■ **JOB**: Express these lines as a JSON list of strings, one string per line, omitting any blank lines.

--- start EXERCISE DATA ---

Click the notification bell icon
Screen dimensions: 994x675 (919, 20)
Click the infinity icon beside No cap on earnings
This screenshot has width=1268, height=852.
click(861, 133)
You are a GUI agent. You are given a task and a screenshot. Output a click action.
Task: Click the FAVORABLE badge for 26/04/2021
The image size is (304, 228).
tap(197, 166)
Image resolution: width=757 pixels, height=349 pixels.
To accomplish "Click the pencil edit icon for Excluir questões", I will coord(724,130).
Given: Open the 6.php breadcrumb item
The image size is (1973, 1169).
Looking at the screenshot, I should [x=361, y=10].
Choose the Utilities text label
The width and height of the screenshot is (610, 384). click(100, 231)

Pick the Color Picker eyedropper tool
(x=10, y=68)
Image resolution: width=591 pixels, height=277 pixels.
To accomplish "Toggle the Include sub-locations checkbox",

--- end EXERCISE DATA ---

■ **TASK OUTPUT**:
[
  "Click the notification bell icon",
  "Screen dimensions: 994x675 (919, 20)",
  "Click the infinity icon beside No cap on earnings",
  "This screenshot has width=1268, height=852.",
  "click(861, 133)",
  "You are a GUI agent. You are given a task and a screenshot. Output a click action.",
  "Task: Click the FAVORABLE badge for 26/04/2021",
  "The image size is (304, 228).",
  "tap(197, 166)",
  "Image resolution: width=757 pixels, height=349 pixels.",
  "To accomplish \"Click the pencil edit icon for Excluir questões\", I will coord(724,130).",
  "Given: Open the 6.php breadcrumb item",
  "The image size is (1973, 1169).",
  "Looking at the screenshot, I should [x=361, y=10].",
  "Choose the Utilities text label",
  "The width and height of the screenshot is (610, 384). click(100, 231)",
  "Pick the Color Picker eyedropper tool",
  "(x=10, y=68)",
  "Image resolution: width=591 pixels, height=277 pixels.",
  "To accomplish \"Toggle the Include sub-locations checkbox\","
]